The virtual stenting algorithm in this study advances existing simplified expansion methods by solving the problem of deployment in tortuous vessels and striking a balance between efficiency and accuracy. Vessel-specific initialization uses patient-specific artery lumen diameter, and generates a patient vessel-specific simplex mesh for the aneurysm geometry. Vessel-specific initialization enables the expansion algorithm to tackle complex tortuous geometries. Furthermore, the expansion algorithm uses adaptive expansion to expand the simplex mesh, which incorporates the relative location of the simplex mesh inside the parent vessel during expansion. The forces are modified in each iteration step to regulate the acceleration of the simplex mesh during expansion. Adaptive expansion also decreases the computation time by reducing the number of steps required for expansion. Moreover, a workflow is developed to integrate the expansion into a computational framework and streamline the entire stent modeling procedure. This positions the workflow for easy clinical implementation.
Although the workflow is developed primarily for application in IAs, it can be applied to other similar medical applications. In abdominal aortic aneurysm, the workflow can be used to deploy stent grafts by mapping the graft pattern on the simplex mesh.

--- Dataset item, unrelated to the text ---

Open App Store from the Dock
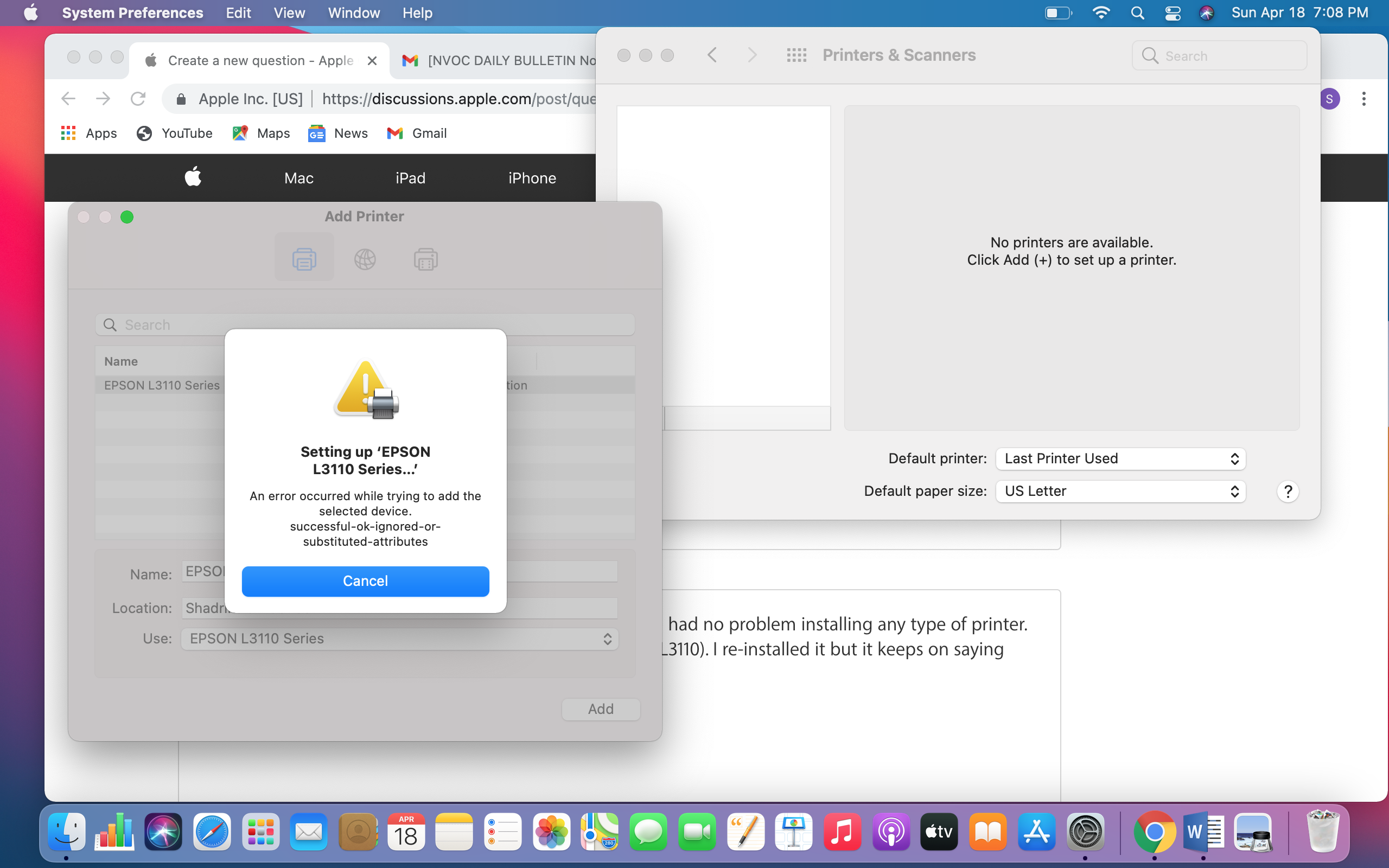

But this workflow cannot be used in modeling traditional stents, where the purpose is to expand the arteries by using stents, since the blood vessel is assumed rigid in this workflow.

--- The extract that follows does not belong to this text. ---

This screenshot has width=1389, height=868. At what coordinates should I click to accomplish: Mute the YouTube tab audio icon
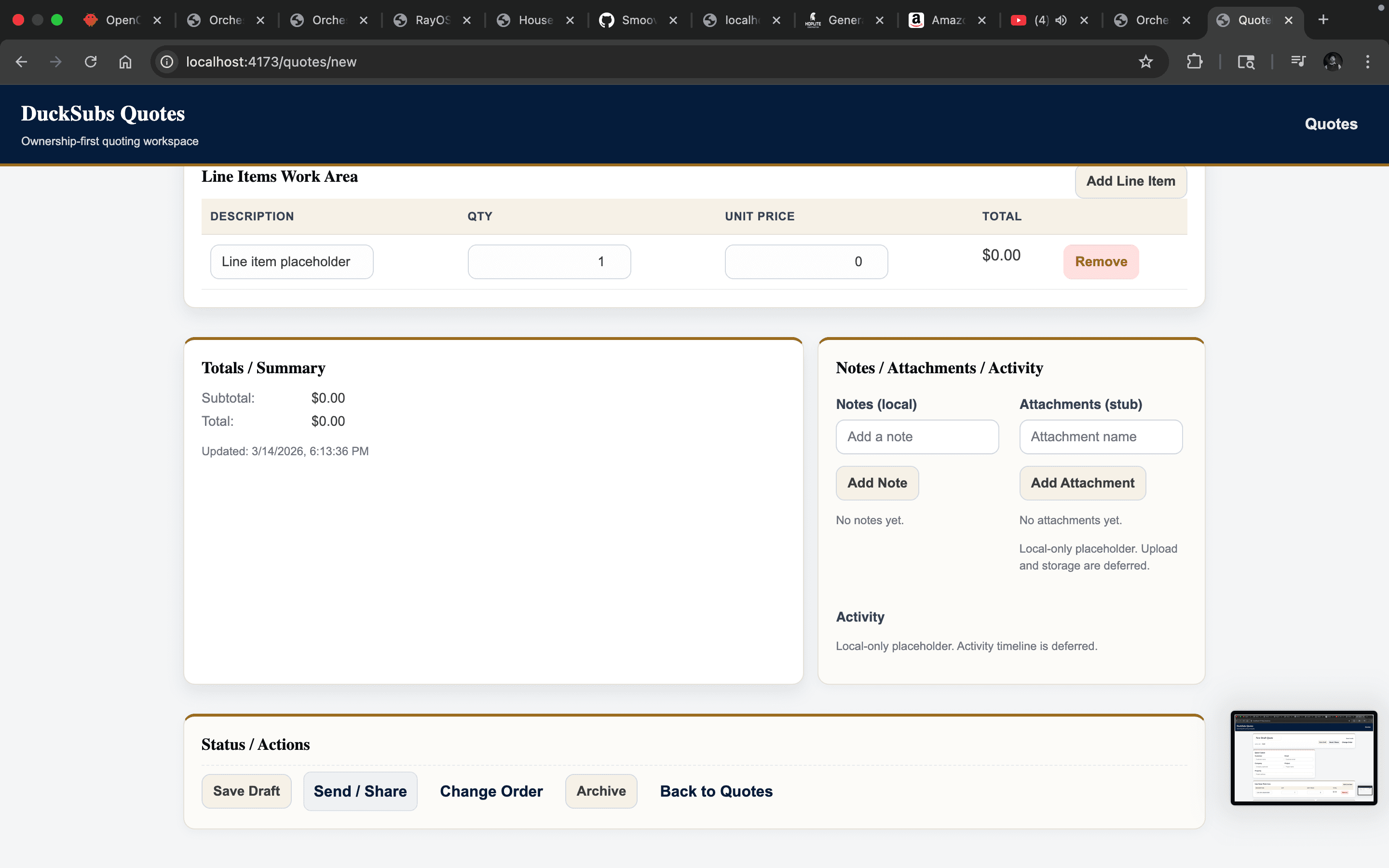[x=1061, y=20]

A limitation of the current study is that material properties and deployment of actual stents are not incorporated in the modeling. Instead, a generic simplex mesh is used, which may result in unrealistic stent deformation and eventual inaccurate stent wire positioning, especially in tortuous cerebral arteries. Also, the mapping of Enterprise stent pattern on the simplex mesh is an approximation of the actual Enterprise stent structure. To evaluate the effects of these limitations, detailed validation of the virtual stenting workflow will be performed. Although the efficiency of the virtual stenting workflow has been quantified in the current study, future studies will aim at the quantification of its accuracy. For post-treatment hemodynamic validation, results will be compared with in vitro experimental study using particle image velocimetry in future studies. This validation will assess the accuracy of the virtual stenting workflow and its potential usefulness as a tool in clinical treatment planning.
Conclusion
A streamlined virtual stenting workflow for in silico neurovascular stent deployment is developed in this study. Novel features like vessel-specific initialization of simplex mesh and adaptive expansion empowers the workflow with a high-efficiency reliable performance in complex patient-specific cerebral arterial geometry, as indicated by its test on two patient-specific IA cases. This shows that the workflow is promising for clinical integration and facilitating treatment planning.
Acknowledgments
This work was supported by the National Institutes of Health (1R01 NS 091075-01) and National Science Foundation of China (Grants 81220108007 and 81171079). The authors would like to acknowledge Vincent Tutino for assistance in preparation of figures, and Robert Damiano and Rahul Sanal for technical assistance.